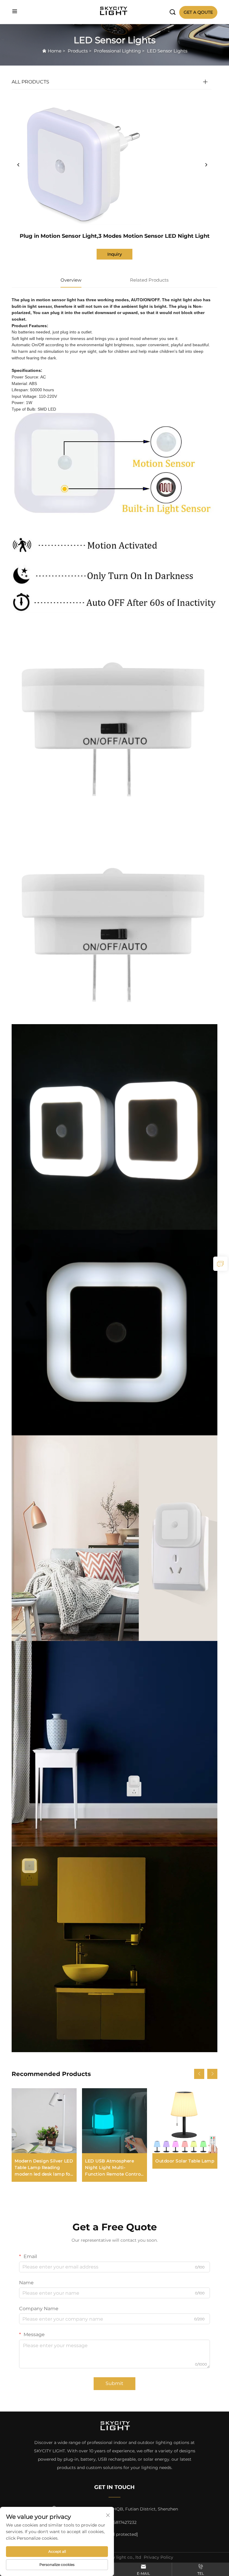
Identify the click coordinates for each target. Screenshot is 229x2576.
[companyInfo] (115, 11)
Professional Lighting (117, 51)
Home (54, 51)
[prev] (18, 165)
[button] (199, 2074)
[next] (206, 165)
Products (78, 51)
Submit (114, 2383)
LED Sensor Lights (167, 51)
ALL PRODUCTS (30, 82)
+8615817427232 (120, 2522)
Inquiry (114, 254)
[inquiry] (220, 1264)
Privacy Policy (158, 2557)
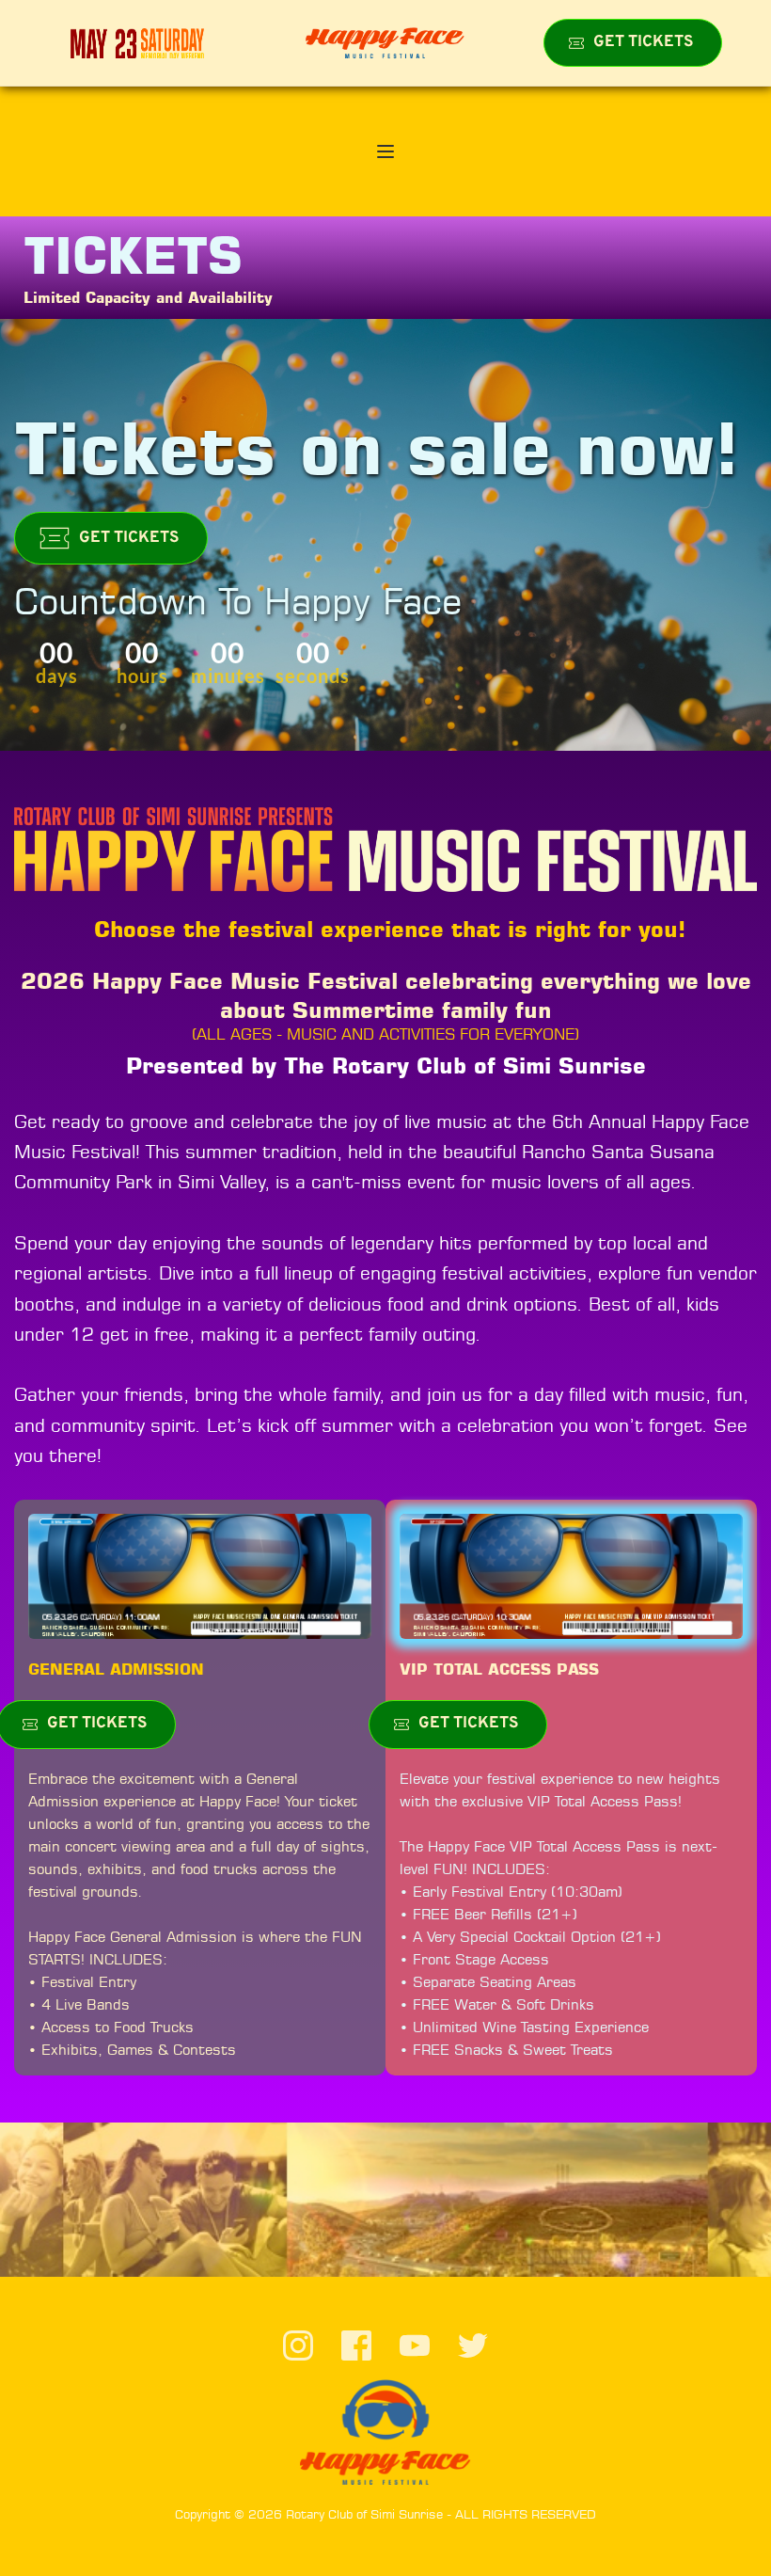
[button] (385, 151)
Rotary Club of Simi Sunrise (364, 2513)
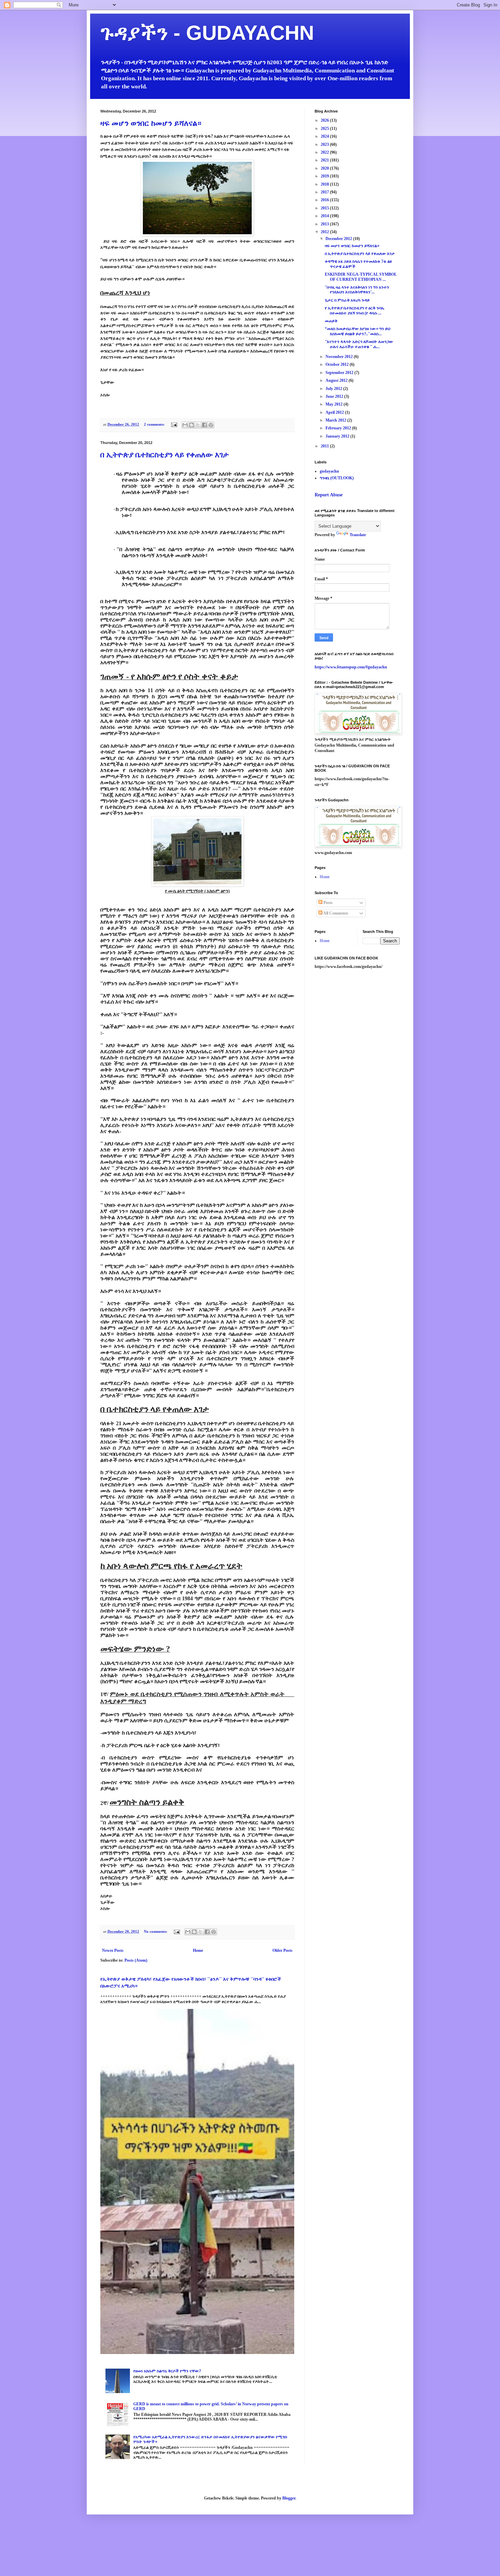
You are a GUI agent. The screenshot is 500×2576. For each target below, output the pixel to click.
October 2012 (338, 364)
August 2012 (337, 380)
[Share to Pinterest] (210, 425)
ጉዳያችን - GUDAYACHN (207, 32)
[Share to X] (198, 425)
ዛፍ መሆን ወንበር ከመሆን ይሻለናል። (150, 123)
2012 (325, 231)
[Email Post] (173, 424)
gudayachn (329, 471)
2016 (325, 200)
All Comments (335, 913)
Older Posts (282, 1950)
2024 (325, 136)
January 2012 (338, 436)
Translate (358, 534)
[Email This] (185, 425)
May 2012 (335, 404)
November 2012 (340, 356)
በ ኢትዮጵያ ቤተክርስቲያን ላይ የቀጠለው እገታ (164, 454)
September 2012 (340, 372)
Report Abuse (329, 494)
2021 (325, 160)
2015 (325, 208)
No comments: (156, 1931)
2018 (325, 184)
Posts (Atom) (135, 1960)
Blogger (288, 2498)
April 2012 (335, 412)
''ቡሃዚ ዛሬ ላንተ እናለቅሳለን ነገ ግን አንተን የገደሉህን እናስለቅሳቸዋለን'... (357, 289)
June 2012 (335, 396)
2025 (325, 128)
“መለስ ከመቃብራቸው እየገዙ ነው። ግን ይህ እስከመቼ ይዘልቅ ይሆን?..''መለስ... (357, 331)
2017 (325, 192)
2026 (325, 120)
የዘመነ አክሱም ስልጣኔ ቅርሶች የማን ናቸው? (167, 2371)
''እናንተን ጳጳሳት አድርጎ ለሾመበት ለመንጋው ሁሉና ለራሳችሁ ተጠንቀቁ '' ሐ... (359, 344)
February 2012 (339, 428)
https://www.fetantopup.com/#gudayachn (351, 667)
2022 (325, 152)
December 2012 (339, 238)
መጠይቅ (331, 321)
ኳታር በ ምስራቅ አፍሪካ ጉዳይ (347, 300)
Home (198, 1950)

WHAT THE TASK REQUIRES:
Print the whole listing exactly. No pictures belong in the copy.

WRITTEN REPLY:
Identify the click coordinates for each target. Screenshot is 229x2576.
[companyInfo] (115, 11)
Professional Lighting (117, 51)
Home (54, 51)
[prev] (18, 165)
[button] (199, 2074)
[next] (206, 165)
Products (78, 51)
Submit (114, 2383)
LED Sensor Lights (167, 51)
ALL PRODUCTS (30, 82)
+8615817427232 (120, 2522)
Inquiry (114, 254)
[inquiry] (220, 1264)
Privacy Policy (158, 2557)
[button] (385, 151)
Rotary Club of Simi Sunrise (364, 2513)
You are a GUI agent. The screenshot is 500×2576. For each target below, output the pixel to click.
October 2012 (338, 364)
August 2012 (337, 380)
[Share to Pinterest] (210, 425)
ጉዳያችን - GUDAYACHN (207, 32)
[Share to X] (198, 425)
ዛፍ መሆን ወንበር ከመሆን ይሻለናል። (150, 123)
2012 (325, 231)
[Email Post] (173, 424)
gudayachn (329, 471)
2016 (325, 200)
All Comments (335, 913)
Older Posts (282, 1950)
2024 (325, 136)
January 2012 (338, 436)
Translate (358, 534)
[Email This] (185, 425)
May 2012 (335, 404)
November 2012 (340, 356)
በ ኢትዮጵያ ቤተክርስቲያን ላይ የቀጠለው እገታ (164, 454)
September 2012 (340, 372)
Report Abuse (329, 494)
2021 (325, 160)
2015 (325, 208)
No comments: (156, 1931)
2018 (325, 184)
Posts (Atom) (135, 1960)
Blogger (288, 2498)
April 2012 (335, 412)
''ቡሃዚ ዛሬ ላንተ እናለቅሳለን ነገ ግን አንተን የገደሉህን እናስለቅሳቸዋለን'... (357, 289)
June 2012 (335, 396)
2025 (325, 128)
“መለስ ከመቃብራቸው እየገዙ ነው። ግን ይህ እስከመቼ ይዘልቅ ይሆን?..''መለስ... (357, 331)
2017 (325, 192)
2026 (325, 120)
የዘመነ አክሱም ስልጣኔ ቅርሶች የማን ናቸው? (167, 2371)
''እናንተን ጳጳሳት አድርጎ ለሾመበት ለመንጋው ሁሉና ለራሳችሁ ተጠንቀቁ '' ሐ... (359, 344)
February 2012 (339, 428)
https://www.fetantopup.com/#gudayachn (351, 667)
2022 (325, 152)
December 2012 (339, 238)
መጠይቅ (331, 321)
ኳታር በ ምስራቅ አፍሪካ ጉዳይ (347, 300)
Home (198, 1950)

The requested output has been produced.